[Start of Attachment]

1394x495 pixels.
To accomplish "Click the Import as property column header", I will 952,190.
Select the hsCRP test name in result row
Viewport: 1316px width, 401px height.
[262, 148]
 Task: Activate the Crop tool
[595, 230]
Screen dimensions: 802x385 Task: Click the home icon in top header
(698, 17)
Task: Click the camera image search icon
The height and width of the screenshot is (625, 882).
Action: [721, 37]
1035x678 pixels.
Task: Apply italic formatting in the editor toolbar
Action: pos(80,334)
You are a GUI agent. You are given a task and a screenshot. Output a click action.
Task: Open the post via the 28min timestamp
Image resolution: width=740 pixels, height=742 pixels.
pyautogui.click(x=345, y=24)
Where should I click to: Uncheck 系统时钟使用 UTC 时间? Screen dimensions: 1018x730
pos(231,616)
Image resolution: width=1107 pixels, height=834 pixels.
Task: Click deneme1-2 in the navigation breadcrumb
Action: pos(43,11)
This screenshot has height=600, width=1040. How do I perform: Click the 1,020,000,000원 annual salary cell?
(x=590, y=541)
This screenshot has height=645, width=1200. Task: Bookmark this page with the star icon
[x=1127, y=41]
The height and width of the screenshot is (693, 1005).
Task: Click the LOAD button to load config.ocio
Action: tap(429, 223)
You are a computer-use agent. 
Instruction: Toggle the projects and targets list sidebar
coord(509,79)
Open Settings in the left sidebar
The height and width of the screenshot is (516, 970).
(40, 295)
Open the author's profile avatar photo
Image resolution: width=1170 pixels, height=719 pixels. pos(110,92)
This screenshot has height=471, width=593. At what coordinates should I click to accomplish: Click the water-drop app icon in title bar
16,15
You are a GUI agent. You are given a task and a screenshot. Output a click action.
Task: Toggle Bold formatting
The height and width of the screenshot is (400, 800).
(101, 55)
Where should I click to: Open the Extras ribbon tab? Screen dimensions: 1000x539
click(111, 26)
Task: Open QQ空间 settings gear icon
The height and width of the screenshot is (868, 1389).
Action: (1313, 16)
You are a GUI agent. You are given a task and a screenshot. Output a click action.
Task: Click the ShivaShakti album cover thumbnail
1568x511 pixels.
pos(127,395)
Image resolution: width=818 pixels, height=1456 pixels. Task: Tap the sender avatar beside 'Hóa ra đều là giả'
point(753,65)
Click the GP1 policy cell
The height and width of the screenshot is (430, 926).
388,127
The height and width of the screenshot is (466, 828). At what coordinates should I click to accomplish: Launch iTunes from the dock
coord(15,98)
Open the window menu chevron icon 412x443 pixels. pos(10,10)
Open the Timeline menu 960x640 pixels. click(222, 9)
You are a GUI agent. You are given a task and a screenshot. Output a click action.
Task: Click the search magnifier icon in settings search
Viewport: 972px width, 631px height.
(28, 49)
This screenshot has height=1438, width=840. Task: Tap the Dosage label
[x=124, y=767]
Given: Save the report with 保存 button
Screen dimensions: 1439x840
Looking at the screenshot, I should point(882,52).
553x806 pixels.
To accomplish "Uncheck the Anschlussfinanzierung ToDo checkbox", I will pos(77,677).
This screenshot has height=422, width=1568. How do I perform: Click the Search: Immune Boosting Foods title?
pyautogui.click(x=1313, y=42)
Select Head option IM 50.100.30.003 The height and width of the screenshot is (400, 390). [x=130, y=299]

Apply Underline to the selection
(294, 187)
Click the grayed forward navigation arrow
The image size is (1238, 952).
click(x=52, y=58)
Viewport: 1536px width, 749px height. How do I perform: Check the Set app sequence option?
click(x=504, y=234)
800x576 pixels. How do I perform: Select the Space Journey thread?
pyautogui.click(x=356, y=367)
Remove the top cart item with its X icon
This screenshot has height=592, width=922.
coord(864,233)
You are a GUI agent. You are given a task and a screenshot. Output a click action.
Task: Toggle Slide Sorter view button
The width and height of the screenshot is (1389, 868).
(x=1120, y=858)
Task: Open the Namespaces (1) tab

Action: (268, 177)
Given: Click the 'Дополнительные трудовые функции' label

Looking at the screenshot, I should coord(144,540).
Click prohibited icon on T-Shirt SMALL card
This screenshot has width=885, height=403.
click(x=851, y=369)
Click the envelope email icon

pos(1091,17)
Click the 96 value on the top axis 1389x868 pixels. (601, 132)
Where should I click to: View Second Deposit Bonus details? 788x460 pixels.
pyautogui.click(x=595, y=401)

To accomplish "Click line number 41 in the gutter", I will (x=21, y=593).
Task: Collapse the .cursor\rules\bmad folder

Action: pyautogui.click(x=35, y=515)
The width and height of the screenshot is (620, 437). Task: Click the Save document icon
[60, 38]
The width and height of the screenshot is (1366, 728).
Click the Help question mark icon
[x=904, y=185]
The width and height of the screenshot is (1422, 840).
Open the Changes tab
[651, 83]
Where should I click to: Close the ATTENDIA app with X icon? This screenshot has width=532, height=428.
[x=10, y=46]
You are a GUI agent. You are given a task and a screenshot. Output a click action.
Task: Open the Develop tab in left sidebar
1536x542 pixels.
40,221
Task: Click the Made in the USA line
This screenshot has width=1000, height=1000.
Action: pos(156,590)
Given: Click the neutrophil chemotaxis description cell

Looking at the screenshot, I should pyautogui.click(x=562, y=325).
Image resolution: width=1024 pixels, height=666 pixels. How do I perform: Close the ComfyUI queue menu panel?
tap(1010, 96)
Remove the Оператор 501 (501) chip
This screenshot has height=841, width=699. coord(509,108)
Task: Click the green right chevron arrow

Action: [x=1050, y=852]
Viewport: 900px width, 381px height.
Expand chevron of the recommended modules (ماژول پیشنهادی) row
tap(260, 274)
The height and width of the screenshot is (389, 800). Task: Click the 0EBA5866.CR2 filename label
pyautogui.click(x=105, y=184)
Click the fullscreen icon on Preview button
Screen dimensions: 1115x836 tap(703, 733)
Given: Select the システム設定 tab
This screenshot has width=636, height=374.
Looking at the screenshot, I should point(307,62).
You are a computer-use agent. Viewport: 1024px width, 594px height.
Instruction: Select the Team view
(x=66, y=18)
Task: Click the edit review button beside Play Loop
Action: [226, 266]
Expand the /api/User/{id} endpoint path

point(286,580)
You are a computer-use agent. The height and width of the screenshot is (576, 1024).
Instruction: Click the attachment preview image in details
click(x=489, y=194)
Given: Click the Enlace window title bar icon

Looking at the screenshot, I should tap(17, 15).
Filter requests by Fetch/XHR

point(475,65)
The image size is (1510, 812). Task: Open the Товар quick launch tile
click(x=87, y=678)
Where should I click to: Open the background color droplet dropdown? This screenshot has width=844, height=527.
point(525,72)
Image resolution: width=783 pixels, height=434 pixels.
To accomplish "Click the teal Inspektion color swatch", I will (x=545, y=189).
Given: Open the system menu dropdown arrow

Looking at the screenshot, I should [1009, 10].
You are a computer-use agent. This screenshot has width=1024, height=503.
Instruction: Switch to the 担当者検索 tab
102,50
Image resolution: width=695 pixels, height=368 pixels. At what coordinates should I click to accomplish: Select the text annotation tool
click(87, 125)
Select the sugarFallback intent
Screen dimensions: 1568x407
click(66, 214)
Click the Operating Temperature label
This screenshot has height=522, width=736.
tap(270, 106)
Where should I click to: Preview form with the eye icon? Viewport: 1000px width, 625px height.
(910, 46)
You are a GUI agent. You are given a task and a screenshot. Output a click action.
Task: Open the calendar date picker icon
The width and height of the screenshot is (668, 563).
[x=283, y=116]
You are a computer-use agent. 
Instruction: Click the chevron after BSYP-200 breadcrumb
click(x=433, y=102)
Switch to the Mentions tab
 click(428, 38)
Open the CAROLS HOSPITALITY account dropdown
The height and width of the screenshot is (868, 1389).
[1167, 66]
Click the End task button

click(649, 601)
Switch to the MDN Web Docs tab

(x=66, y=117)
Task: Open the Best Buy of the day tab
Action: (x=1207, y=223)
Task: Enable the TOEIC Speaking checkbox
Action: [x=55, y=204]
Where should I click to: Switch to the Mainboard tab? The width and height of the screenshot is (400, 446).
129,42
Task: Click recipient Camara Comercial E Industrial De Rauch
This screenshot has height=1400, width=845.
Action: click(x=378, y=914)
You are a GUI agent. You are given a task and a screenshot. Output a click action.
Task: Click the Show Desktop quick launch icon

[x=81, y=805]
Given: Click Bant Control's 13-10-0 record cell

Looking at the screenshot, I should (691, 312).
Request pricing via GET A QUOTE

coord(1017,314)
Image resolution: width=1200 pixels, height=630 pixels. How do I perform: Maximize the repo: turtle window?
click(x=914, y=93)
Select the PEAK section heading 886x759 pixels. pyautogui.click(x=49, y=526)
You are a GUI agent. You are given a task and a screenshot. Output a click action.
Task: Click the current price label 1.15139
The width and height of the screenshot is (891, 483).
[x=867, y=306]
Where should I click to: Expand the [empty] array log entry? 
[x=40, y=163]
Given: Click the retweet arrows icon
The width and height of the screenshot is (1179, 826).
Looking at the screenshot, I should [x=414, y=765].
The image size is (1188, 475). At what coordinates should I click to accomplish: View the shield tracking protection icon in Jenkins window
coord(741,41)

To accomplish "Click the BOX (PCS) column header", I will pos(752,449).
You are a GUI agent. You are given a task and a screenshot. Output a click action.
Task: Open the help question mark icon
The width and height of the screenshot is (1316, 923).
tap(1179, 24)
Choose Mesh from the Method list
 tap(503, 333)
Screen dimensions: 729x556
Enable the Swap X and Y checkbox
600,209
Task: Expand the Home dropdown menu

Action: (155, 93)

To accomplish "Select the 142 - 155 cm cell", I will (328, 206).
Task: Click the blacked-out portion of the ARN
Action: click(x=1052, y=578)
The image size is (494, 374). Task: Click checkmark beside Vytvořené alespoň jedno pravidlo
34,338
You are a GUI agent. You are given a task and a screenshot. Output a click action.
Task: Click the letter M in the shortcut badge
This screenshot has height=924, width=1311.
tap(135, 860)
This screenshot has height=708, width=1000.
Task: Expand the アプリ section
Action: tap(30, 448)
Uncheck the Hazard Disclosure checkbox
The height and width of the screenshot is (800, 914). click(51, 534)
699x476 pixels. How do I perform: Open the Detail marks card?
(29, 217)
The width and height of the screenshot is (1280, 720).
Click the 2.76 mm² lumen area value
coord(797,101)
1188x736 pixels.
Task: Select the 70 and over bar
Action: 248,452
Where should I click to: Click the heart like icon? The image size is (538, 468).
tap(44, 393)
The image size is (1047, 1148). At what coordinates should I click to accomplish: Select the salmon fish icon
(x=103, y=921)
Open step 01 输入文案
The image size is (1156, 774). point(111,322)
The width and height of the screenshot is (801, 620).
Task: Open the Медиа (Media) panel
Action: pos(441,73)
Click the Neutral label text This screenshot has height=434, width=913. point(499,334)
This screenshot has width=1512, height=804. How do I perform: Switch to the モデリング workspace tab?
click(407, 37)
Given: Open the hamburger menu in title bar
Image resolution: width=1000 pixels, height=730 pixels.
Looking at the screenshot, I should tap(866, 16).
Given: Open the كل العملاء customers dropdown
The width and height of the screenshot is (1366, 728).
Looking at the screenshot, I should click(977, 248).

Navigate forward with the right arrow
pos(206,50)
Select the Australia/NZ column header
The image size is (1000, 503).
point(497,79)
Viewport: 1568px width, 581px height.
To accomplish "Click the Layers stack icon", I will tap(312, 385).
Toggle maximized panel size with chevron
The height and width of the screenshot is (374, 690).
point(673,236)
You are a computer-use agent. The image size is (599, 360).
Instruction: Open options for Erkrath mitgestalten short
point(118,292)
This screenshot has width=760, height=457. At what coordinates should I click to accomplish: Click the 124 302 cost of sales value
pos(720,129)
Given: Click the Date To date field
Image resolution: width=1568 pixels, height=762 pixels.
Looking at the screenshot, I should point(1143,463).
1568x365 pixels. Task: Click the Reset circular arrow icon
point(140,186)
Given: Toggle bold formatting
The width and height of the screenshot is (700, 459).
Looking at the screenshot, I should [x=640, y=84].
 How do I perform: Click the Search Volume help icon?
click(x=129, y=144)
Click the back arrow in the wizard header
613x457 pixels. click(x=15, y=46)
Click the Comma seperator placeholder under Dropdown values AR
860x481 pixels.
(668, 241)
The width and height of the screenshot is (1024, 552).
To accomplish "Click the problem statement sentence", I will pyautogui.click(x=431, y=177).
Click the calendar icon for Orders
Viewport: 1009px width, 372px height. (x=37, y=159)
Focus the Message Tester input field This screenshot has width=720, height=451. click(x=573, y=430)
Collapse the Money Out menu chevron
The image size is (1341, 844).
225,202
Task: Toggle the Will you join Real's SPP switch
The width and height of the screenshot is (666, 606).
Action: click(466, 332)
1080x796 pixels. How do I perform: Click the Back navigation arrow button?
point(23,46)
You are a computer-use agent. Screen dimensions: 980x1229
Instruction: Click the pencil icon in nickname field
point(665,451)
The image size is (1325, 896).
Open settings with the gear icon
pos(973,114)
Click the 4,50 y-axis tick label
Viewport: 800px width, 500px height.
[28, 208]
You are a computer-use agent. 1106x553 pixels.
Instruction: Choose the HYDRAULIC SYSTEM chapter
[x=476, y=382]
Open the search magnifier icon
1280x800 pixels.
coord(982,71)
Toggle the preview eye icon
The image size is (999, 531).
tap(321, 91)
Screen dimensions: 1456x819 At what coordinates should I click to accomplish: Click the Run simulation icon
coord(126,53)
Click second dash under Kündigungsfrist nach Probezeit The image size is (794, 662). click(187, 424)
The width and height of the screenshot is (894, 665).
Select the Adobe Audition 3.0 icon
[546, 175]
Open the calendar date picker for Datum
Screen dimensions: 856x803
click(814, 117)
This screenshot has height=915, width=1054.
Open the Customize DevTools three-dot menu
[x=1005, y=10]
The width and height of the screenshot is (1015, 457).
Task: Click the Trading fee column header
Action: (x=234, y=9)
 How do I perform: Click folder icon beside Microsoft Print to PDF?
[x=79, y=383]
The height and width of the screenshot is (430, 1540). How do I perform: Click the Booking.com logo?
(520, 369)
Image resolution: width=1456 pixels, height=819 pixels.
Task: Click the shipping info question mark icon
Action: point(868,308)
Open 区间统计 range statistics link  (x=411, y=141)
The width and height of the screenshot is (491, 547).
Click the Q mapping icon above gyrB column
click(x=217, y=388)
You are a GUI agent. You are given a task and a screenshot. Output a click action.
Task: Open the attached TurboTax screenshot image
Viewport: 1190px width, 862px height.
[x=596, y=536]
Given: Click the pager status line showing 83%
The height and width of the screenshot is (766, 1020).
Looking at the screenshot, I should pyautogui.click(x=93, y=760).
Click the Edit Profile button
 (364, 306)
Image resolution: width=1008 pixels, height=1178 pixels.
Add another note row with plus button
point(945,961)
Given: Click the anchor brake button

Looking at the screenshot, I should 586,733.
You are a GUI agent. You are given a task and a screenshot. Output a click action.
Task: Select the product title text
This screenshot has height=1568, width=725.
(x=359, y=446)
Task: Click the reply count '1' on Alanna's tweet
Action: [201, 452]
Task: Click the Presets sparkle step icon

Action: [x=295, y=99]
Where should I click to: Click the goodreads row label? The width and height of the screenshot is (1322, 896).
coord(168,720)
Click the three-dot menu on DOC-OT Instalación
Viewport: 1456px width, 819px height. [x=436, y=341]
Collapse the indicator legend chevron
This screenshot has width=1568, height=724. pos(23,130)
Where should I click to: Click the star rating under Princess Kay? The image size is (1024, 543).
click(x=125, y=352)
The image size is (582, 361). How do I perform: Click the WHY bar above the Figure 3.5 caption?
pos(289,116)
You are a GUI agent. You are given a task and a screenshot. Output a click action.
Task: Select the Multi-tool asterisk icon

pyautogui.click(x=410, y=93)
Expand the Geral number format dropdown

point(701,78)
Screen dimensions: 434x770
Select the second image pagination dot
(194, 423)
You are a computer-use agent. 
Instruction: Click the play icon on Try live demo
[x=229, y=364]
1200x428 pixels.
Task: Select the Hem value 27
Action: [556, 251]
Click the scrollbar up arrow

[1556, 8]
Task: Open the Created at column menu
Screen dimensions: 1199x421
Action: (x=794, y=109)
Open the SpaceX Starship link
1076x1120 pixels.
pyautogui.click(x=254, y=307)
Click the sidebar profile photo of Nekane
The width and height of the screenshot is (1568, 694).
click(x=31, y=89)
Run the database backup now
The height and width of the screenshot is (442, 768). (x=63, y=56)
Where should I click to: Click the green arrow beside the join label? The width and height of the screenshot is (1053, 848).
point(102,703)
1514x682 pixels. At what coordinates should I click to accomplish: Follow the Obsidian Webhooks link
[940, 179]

[End of Attachment]

Your goal - Read the records above. Show each line that has the string "left".

Written reply -
Open Settings in the left sidebar
Task: Open the Develop tab in left sidebar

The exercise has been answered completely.